What is expected: Copy out all of the following material line for line, changing nothing.

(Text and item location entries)

============================================================

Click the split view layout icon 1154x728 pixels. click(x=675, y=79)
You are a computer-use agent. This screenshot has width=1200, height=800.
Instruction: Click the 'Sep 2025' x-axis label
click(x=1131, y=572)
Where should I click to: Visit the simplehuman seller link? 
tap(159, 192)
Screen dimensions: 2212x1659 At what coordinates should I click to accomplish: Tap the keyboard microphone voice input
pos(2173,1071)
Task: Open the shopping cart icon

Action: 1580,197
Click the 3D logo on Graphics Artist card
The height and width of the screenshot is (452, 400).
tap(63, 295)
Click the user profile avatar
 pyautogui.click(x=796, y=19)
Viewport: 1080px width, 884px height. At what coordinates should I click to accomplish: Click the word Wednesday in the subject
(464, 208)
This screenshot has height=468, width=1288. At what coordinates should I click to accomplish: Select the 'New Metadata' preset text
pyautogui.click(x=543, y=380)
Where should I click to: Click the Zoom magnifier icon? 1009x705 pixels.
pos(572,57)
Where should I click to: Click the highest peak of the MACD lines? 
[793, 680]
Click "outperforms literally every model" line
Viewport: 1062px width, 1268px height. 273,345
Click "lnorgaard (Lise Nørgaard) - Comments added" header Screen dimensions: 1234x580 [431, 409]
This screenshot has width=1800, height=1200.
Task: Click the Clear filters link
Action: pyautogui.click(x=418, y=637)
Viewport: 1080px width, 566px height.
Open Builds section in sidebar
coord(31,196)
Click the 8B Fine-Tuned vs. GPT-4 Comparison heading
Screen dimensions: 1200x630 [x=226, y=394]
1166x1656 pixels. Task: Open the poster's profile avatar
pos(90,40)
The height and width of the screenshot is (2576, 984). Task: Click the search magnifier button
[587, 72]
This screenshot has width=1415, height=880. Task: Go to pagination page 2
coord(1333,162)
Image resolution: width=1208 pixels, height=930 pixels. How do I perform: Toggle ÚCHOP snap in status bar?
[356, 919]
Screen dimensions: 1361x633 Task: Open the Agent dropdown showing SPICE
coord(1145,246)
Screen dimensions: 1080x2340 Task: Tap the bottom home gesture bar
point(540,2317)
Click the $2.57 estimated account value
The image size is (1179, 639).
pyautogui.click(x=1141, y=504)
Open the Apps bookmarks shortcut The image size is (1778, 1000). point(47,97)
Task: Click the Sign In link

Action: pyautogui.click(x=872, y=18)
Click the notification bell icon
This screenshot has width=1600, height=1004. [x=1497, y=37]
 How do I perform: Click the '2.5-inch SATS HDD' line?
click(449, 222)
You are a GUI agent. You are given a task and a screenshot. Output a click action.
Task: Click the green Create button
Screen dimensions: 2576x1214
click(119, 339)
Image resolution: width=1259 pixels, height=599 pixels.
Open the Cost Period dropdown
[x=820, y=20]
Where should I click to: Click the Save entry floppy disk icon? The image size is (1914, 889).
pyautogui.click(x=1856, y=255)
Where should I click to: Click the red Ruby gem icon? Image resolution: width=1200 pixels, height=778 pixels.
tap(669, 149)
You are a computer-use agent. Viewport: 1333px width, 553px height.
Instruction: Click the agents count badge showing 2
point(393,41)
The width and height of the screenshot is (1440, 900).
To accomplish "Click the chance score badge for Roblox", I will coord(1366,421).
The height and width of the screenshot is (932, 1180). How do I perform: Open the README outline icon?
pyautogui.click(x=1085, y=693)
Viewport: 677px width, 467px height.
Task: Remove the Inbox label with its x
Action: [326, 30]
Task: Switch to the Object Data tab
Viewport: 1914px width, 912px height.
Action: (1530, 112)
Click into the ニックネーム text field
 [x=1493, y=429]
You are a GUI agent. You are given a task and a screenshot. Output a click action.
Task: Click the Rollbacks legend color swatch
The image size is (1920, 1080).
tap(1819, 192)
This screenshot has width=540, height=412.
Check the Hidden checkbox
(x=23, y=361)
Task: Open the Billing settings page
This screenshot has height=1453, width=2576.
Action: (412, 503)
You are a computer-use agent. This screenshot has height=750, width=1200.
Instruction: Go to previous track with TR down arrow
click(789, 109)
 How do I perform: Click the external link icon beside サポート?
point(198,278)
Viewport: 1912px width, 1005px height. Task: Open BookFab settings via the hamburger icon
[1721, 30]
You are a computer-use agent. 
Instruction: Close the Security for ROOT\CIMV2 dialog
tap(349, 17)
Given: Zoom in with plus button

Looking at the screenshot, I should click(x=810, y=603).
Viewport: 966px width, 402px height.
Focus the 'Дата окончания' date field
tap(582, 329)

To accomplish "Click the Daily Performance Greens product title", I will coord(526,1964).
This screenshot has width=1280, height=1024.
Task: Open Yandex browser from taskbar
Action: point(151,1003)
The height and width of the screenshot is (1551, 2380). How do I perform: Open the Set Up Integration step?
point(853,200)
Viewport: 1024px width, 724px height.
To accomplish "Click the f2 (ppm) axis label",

============================================================

Exercise solution:
Click the split view layout icon 1154x728 pixels. click(x=675, y=79)
You are a computer-use agent. This screenshot has width=1200, height=800.
Instruction: Click the 'Sep 2025' x-axis label
click(x=1131, y=572)
Where should I click to: Visit the simplehuman seller link? 
tap(159, 192)
Screen dimensions: 2212x1659 At what coordinates should I click to accomplish: Tap the keyboard microphone voice input
pos(2173,1071)
Task: Open the shopping cart icon

Action: 1580,197
Click the 3D logo on Graphics Artist card
The height and width of the screenshot is (452, 400).
tap(63, 295)
Click the user profile avatar
 pyautogui.click(x=796, y=19)
Viewport: 1080px width, 884px height. At what coordinates should I click to accomplish: Click the word Wednesday in the subject
(464, 208)
This screenshot has height=468, width=1288. At what coordinates should I click to accomplish: Select the 'New Metadata' preset text
pyautogui.click(x=543, y=380)
Where should I click to: Click the Zoom magnifier icon? 1009x705 pixels.
pos(572,57)
Where should I click to: Click the highest peak of the MACD lines? 
[793, 680]
Click "outperforms literally every model" line
Viewport: 1062px width, 1268px height. 273,345
Click "lnorgaard (Lise Nørgaard) - Comments added" header Screen dimensions: 1234x580 [431, 409]
This screenshot has width=1800, height=1200.
Task: Click the Clear filters link
Action: pyautogui.click(x=418, y=637)
Viewport: 1080px width, 566px height.
Open Builds section in sidebar
coord(31,196)
Click the 8B Fine-Tuned vs. GPT-4 Comparison heading
Screen dimensions: 1200x630 [x=226, y=394]
1166x1656 pixels. Task: Open the poster's profile avatar
pos(90,40)
The height and width of the screenshot is (2576, 984). Task: Click the search magnifier button
[587, 72]
This screenshot has width=1415, height=880. Task: Go to pagination page 2
coord(1333,162)
Image resolution: width=1208 pixels, height=930 pixels. How do I perform: Toggle ÚCHOP snap in status bar?
[356, 919]
Screen dimensions: 1361x633 Task: Open the Agent dropdown showing SPICE
coord(1145,246)
Screen dimensions: 1080x2340 Task: Tap the bottom home gesture bar
point(540,2317)
Click the $2.57 estimated account value
The image size is (1179, 639).
pyautogui.click(x=1141, y=504)
Open the Apps bookmarks shortcut The image size is (1778, 1000). point(47,97)
Task: Click the Sign In link

Action: pyautogui.click(x=872, y=18)
Click the notification bell icon
This screenshot has width=1600, height=1004. [x=1497, y=37]
 How do I perform: Click the '2.5-inch SATS HDD' line?
click(449, 222)
You are a GUI agent. You are given a task and a screenshot. Output a click action.
Task: Click the green Create button
Screen dimensions: 2576x1214
click(119, 339)
Image resolution: width=1259 pixels, height=599 pixels.
Open the Cost Period dropdown
[x=820, y=20]
Where should I click to: Click the Save entry floppy disk icon? The image size is (1914, 889).
pyautogui.click(x=1856, y=255)
Where should I click to: Click the red Ruby gem icon? Image resolution: width=1200 pixels, height=778 pixels.
tap(669, 149)
You are a computer-use agent. Viewport: 1333px width, 553px height.
Instruction: Click the agents count badge showing 2
point(393,41)
The width and height of the screenshot is (1440, 900).
To accomplish "Click the chance score badge for Roblox", I will coord(1366,421).
The height and width of the screenshot is (932, 1180). How do I perform: Open the README outline icon?
pyautogui.click(x=1085, y=693)
Viewport: 677px width, 467px height.
Task: Remove the Inbox label with its x
Action: [326, 30]
Task: Switch to the Object Data tab
Viewport: 1914px width, 912px height.
Action: (1530, 112)
Click into the ニックネーム text field
 [x=1493, y=429]
You are a GUI agent. You are given a task and a screenshot. Output a click action.
Task: Click the Rollbacks legend color swatch
The image size is (1920, 1080).
tap(1819, 192)
This screenshot has width=540, height=412.
Check the Hidden checkbox
(x=23, y=361)
Task: Open the Billing settings page
This screenshot has height=1453, width=2576.
Action: (412, 503)
You are a computer-use agent. This screenshot has height=750, width=1200.
Instruction: Go to previous track with TR down arrow
click(789, 109)
 How do I perform: Click the external link icon beside サポート?
point(198,278)
Viewport: 1912px width, 1005px height. Task: Open BookFab settings via the hamburger icon
[1721, 30]
You are a computer-use agent. 
Instruction: Close the Security for ROOT\CIMV2 dialog
tap(349, 17)
Given: Zoom in with plus button

Looking at the screenshot, I should click(x=810, y=603).
Viewport: 966px width, 402px height.
Focus the 'Дата окончания' date field
tap(582, 329)

To accomplish "Click the Daily Performance Greens product title", I will coord(526,1964).
This screenshot has width=1280, height=1024.
Task: Open Yandex browser from taskbar
Action: point(151,1003)
The height and width of the screenshot is (1551, 2380). How do I perform: Open the Set Up Integration step?
point(853,200)
Viewport: 1024px width, 724px height.
To accomplish "Click the f2 (ppm) axis label",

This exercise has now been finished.